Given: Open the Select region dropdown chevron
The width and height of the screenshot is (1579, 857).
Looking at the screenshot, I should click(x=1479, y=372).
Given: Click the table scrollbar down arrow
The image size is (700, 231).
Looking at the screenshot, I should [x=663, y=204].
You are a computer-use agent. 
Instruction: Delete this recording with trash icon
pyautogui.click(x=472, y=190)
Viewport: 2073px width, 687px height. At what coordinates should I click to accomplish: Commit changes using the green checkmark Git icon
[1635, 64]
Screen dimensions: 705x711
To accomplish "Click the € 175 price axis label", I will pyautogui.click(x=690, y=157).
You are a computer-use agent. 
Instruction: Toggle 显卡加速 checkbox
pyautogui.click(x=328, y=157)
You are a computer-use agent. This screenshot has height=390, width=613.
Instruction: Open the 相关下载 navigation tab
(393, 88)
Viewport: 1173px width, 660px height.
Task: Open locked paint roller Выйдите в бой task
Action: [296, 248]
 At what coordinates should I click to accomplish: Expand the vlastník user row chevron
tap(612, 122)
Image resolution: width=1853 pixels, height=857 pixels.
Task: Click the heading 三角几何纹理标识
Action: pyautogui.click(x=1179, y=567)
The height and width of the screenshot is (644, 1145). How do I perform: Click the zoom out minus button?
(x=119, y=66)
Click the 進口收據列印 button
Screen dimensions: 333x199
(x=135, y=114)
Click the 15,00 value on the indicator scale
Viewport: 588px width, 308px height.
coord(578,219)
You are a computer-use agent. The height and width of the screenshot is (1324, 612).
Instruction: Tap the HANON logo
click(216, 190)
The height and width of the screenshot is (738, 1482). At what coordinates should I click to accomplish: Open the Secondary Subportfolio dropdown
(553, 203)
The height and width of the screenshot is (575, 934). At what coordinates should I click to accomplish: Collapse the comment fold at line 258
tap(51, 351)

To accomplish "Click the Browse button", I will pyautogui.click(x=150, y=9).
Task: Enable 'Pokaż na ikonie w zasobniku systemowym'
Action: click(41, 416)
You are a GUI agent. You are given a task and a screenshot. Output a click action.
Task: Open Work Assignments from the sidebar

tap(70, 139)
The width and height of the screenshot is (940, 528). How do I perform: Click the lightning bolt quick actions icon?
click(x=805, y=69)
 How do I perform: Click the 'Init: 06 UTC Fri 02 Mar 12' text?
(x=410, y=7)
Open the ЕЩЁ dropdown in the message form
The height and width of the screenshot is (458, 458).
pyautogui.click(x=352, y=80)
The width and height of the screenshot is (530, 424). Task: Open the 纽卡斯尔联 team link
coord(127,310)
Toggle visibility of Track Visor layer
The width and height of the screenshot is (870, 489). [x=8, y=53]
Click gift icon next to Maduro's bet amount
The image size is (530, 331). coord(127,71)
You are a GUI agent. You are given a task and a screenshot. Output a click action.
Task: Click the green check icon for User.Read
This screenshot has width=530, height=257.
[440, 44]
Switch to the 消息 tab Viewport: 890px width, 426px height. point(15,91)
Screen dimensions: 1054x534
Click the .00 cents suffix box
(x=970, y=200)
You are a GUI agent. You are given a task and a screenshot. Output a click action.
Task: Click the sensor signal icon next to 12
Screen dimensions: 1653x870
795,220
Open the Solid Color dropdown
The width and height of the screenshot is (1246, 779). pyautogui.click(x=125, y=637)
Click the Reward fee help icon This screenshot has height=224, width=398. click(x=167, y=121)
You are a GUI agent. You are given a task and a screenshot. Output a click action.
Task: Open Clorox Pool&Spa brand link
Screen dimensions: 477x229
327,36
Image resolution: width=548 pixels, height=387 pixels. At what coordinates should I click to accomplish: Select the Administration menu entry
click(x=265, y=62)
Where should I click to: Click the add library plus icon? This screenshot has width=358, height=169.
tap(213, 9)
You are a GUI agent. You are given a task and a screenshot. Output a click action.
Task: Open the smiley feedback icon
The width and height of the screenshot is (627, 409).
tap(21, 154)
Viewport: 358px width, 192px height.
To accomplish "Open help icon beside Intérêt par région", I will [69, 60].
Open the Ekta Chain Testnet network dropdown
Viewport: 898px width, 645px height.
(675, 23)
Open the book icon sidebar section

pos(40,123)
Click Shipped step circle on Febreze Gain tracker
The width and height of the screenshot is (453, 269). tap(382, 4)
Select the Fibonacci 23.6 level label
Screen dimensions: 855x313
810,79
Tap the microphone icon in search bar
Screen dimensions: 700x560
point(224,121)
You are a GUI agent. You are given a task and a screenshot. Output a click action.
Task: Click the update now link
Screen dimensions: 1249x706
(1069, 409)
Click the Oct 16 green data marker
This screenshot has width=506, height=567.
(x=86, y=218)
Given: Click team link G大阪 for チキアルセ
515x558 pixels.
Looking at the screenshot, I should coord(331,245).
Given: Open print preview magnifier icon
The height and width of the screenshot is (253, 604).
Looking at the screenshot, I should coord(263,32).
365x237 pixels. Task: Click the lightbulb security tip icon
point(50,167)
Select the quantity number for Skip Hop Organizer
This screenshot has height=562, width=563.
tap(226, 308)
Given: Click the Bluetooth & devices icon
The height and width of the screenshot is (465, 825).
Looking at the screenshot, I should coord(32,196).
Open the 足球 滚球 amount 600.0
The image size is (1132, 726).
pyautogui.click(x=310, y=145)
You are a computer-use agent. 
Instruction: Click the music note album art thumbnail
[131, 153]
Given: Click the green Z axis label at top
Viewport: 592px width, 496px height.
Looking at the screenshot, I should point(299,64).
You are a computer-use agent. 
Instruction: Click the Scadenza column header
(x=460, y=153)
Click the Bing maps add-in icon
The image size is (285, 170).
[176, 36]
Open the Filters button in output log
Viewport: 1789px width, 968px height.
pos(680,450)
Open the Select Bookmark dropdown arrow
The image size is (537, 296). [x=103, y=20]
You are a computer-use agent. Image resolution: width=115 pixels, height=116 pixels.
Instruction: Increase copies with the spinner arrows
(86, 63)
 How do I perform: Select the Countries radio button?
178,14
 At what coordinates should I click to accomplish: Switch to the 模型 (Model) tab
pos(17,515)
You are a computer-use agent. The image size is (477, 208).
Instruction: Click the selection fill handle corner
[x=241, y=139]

> 目的: 上の資料全体で「computer-use agent」を「GUI agent」に置き換え、それ以外は変えずに書き直してください。

> 実行結果:
Given: Open the Select region dropdown chevron
The width and height of the screenshot is (1579, 857).
Looking at the screenshot, I should click(x=1479, y=372).
Given: Click the table scrollbar down arrow
The image size is (700, 231).
Looking at the screenshot, I should [x=663, y=204].
You are a GUI agent. 
Instruction: Delete this recording with trash icon
pyautogui.click(x=472, y=190)
Viewport: 2073px width, 687px height. At what coordinates should I click to accomplish: Commit changes using the green checkmark Git icon
[1635, 64]
Screen dimensions: 705x711
To accomplish "Click the € 175 price axis label", I will pyautogui.click(x=690, y=157).
You are a GUI agent. 
Instruction: Toggle 显卡加速 checkbox
pyautogui.click(x=328, y=157)
You are a GUI agent. This screenshot has height=390, width=613.
Instruction: Open the 相关下载 navigation tab
(393, 88)
Viewport: 1173px width, 660px height.
Task: Open locked paint roller Выйдите в бой task
Action: [296, 248]
 At what coordinates should I click to accomplish: Expand the vlastník user row chevron
tap(612, 122)
Image resolution: width=1853 pixels, height=857 pixels.
Task: Click the heading 三角几何纹理标识
Action: pyautogui.click(x=1179, y=567)
The height and width of the screenshot is (644, 1145). How do I perform: Click the zoom out minus button?
(x=119, y=66)
Click the 進口收據列印 button
Screen dimensions: 333x199
(x=135, y=114)
Click the 15,00 value on the indicator scale
Viewport: 588px width, 308px height.
coord(578,219)
You are a GUI agent. The height and width of the screenshot is (1324, 612).
Instruction: Tap the HANON logo
click(216, 190)
The height and width of the screenshot is (738, 1482). At what coordinates should I click to accomplish: Open the Secondary Subportfolio dropdown
(553, 203)
The height and width of the screenshot is (575, 934). At what coordinates should I click to accomplish: Collapse the comment fold at line 258
tap(51, 351)

To accomplish "Click the Browse button", I will pyautogui.click(x=150, y=9).
Task: Enable 'Pokaż na ikonie w zasobniku systemowym'
Action: click(41, 416)
You are a GUI agent. You are given a task and a screenshot. Output a click action.
Task: Open Work Assignments from the sidebar

tap(70, 139)
The width and height of the screenshot is (940, 528). How do I perform: Click the lightning bolt quick actions icon?
click(x=805, y=69)
 How do I perform: Click the 'Init: 06 UTC Fri 02 Mar 12' text?
(x=410, y=7)
Open the ЕЩЁ dropdown in the message form
The height and width of the screenshot is (458, 458).
pyautogui.click(x=352, y=80)
The width and height of the screenshot is (530, 424). Task: Open the 纽卡斯尔联 team link
coord(127,310)
Toggle visibility of Track Visor layer
The width and height of the screenshot is (870, 489). [x=8, y=53]
Click gift icon next to Maduro's bet amount
The image size is (530, 331). coord(127,71)
You are a GUI agent. You are given a task and a screenshot. Output a click action.
Task: Click the green check icon for User.Read
This screenshot has width=530, height=257.
[440, 44]
Switch to the 消息 tab Viewport: 890px width, 426px height. point(15,91)
Screen dimensions: 1054x534
Click the .00 cents suffix box
(x=970, y=200)
You are a GUI agent. You are given a task and a screenshot. Output a click action.
Task: Click the sensor signal icon next to 12
Screen dimensions: 1653x870
795,220
Open the Solid Color dropdown
The width and height of the screenshot is (1246, 779). pyautogui.click(x=125, y=637)
Click the Reward fee help icon This screenshot has height=224, width=398. click(x=167, y=121)
You are a GUI agent. You are given a task and a screenshot. Output a click action.
Task: Open Clorox Pool&Spa brand link
Screen dimensions: 477x229
327,36
Image resolution: width=548 pixels, height=387 pixels. At what coordinates should I click to accomplish: Select the Administration menu entry
click(x=265, y=62)
Where should I click to: Click the add library plus icon? This screenshot has width=358, height=169.
tap(213, 9)
You are a GUI agent. You are given a task and a screenshot. Output a click action.
Task: Open the smiley feedback icon
The width and height of the screenshot is (627, 409).
tap(21, 154)
Viewport: 358px width, 192px height.
To accomplish "Open help icon beside Intérêt par région", I will [69, 60].
Open the Ekta Chain Testnet network dropdown
Viewport: 898px width, 645px height.
(675, 23)
Open the book icon sidebar section

pos(40,123)
Click Shipped step circle on Febreze Gain tracker
The width and height of the screenshot is (453, 269). tap(382, 4)
Select the Fibonacci 23.6 level label
Screen dimensions: 855x313
810,79
Tap the microphone icon in search bar
Screen dimensions: 700x560
point(224,121)
You are a GUI agent. You are given a task and a screenshot. Output a click action.
Task: Click the update now link
Screen dimensions: 1249x706
(1069, 409)
Click the Oct 16 green data marker
This screenshot has width=506, height=567.
(x=86, y=218)
Given: Click team link G大阪 for チキアルセ
515x558 pixels.
Looking at the screenshot, I should coord(331,245).
Given: Open print preview magnifier icon
The height and width of the screenshot is (253, 604).
Looking at the screenshot, I should coord(263,32).
365x237 pixels. Task: Click the lightbulb security tip icon
point(50,167)
Select the quantity number for Skip Hop Organizer
This screenshot has height=562, width=563.
tap(226, 308)
Given: Click the Bluetooth & devices icon
The height and width of the screenshot is (465, 825).
Looking at the screenshot, I should coord(32,196).
Open the 足球 滚球 amount 600.0
The image size is (1132, 726).
pyautogui.click(x=310, y=145)
You are a GUI agent. 
Instruction: Click the music note album art thumbnail
[131, 153]
Given: Click the green Z axis label at top
Viewport: 592px width, 496px height.
Looking at the screenshot, I should point(299,64).
You are a GUI agent. 
Instruction: Click the Scadenza column header
(x=460, y=153)
Click the Bing maps add-in icon
The image size is (285, 170).
[176, 36]
Open the Filters button in output log
Viewport: 1789px width, 968px height.
pos(680,450)
Open the Select Bookmark dropdown arrow
The image size is (537, 296). [x=103, y=20]
You are a GUI agent. Image resolution: width=115 pixels, height=116 pixels.
Instruction: Increase copies with the spinner arrows
(86, 63)
 How do I perform: Select the Countries radio button?
178,14
 At what coordinates should I click to accomplish: Switch to the 模型 (Model) tab
pos(17,515)
You are a GUI agent. The image size is (477, 208).
Instruction: Click the selection fill handle corner
[x=241, y=139]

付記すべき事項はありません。